Sei davvero un social-dipendente?

 La dipendenza fisiologica da Facebook e Instagram esiste davvero?
Quand’è che il tempo trascorso online è davvero troppo?
Alcune persone si definiscono social media dipendenti, in modo semiserio ma, cosa significa davvero avere una dipendenza da social media? Esiste una diagnosi per questa condizione, e come capire se abbiamo raggiunto quella linea di confine?
Prima che un comportamento possa dirsi patologico, servono molti anni di ricerca e precisi criteri di definizione.
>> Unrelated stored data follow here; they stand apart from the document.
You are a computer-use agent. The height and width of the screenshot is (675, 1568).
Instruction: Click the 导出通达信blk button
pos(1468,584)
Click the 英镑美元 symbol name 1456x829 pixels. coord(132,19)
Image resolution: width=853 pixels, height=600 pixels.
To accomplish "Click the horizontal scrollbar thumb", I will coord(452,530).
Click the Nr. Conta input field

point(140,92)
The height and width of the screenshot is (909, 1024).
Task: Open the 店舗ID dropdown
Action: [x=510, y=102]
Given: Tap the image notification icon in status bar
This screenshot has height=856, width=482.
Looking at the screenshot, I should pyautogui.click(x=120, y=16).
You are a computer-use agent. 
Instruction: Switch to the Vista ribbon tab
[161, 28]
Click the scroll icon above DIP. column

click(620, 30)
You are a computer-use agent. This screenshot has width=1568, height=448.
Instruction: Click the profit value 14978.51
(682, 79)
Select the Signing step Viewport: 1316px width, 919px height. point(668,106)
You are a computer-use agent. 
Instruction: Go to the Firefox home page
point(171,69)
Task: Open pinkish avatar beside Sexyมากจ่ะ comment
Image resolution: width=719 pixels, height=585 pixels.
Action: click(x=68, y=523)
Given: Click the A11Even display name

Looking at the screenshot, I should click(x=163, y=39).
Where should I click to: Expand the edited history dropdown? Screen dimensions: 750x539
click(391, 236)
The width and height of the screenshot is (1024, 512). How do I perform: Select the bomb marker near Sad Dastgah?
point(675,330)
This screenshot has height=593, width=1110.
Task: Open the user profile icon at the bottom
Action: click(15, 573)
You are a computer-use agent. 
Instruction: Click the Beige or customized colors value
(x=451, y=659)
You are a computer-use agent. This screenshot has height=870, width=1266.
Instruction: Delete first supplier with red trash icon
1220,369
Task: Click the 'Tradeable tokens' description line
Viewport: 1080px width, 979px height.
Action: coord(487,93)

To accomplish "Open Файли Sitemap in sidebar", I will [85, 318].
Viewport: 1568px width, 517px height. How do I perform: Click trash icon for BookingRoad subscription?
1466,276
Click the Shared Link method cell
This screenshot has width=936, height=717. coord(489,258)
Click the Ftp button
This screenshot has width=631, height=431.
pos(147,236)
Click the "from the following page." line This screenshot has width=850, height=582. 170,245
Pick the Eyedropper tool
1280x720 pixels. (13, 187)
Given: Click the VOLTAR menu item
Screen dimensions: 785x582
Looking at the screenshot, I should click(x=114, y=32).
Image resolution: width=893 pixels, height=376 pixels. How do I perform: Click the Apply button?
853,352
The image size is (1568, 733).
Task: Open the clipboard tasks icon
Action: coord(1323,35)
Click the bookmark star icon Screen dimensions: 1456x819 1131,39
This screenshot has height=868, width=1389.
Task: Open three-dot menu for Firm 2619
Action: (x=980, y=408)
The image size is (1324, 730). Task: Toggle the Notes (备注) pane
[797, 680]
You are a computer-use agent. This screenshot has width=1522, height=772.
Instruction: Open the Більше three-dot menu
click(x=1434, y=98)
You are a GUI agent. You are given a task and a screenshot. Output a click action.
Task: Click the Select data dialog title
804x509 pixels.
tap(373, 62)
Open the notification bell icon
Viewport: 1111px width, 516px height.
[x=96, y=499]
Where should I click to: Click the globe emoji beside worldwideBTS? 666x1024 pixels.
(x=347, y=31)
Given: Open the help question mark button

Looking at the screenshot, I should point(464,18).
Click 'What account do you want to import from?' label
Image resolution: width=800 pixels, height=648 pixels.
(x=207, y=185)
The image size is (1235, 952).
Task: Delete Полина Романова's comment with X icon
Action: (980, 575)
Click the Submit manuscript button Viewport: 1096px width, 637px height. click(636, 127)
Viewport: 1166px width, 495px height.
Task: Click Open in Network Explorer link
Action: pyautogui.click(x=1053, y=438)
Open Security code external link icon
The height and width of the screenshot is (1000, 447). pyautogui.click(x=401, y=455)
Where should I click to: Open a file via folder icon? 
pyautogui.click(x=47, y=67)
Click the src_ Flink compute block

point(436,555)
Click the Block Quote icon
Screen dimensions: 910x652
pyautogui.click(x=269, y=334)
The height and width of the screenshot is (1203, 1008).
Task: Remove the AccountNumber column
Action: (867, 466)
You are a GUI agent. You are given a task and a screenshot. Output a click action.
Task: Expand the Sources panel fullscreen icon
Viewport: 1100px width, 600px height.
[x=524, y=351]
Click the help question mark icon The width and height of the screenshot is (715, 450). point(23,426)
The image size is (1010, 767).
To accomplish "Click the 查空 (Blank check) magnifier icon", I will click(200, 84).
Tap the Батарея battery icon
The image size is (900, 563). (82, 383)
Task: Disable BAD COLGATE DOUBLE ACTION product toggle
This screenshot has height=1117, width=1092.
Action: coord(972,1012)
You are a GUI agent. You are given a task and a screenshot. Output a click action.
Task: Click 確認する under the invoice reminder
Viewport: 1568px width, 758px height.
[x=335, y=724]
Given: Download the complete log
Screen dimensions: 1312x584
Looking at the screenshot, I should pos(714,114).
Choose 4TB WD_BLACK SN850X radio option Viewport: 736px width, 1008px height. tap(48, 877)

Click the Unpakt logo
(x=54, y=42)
Ma gli studi sulla dipendenza da social sono giovani quanto il tema che studiano, e né l’Organizzazione Mondiale della Sanità né l’American Psychiatric Association (due istituzioni che definiscono le dipendenze) prevedono ancora l’esistenza di questo disturbo.
Per Mark Griffiths, psicologo della Nottingham Trent University, nonché tra i primi a far ricerca sul tema, i social media possono dare dipendenza, e chi ci cade, manifesta gli stessi sintomi comportamentali associati ad alcune dipendenze chimiche, come quella da alcol o da nicotina: cambi d’umore, isolamento sociale, conflitto e ricadute.

 Anche stabilire un limite di ore online trascorse le quali, “siamo patologici” è, per Griffiths, un po’ fuorviante: a parità di tempo speso sui social, quell’attività può risultare più o meno totalizzante e dannosa per la vita offline.

La maggior parte degli utenti attivi sul web trascorre infatti sui social media più di due ore al giorno, eppure gran parte della popolazione non ha un problema di dipendenza da social. Non è dunque solo il fattore tempo a determinare se queste piattaforme stanno provocando malessere psicologico. Ma che cos’è, allora?

Griffiths ha trovato che gli estroversi usano i social network per il proprio miglioramento sociale, gli introversi come forma di compensazione. Poiché alimentano il circuito cerebrale della ricompensa, possono essere usati come forma di consolazione per stati di umore altalenanti, e arrivare così a causare dipendenza psicologica.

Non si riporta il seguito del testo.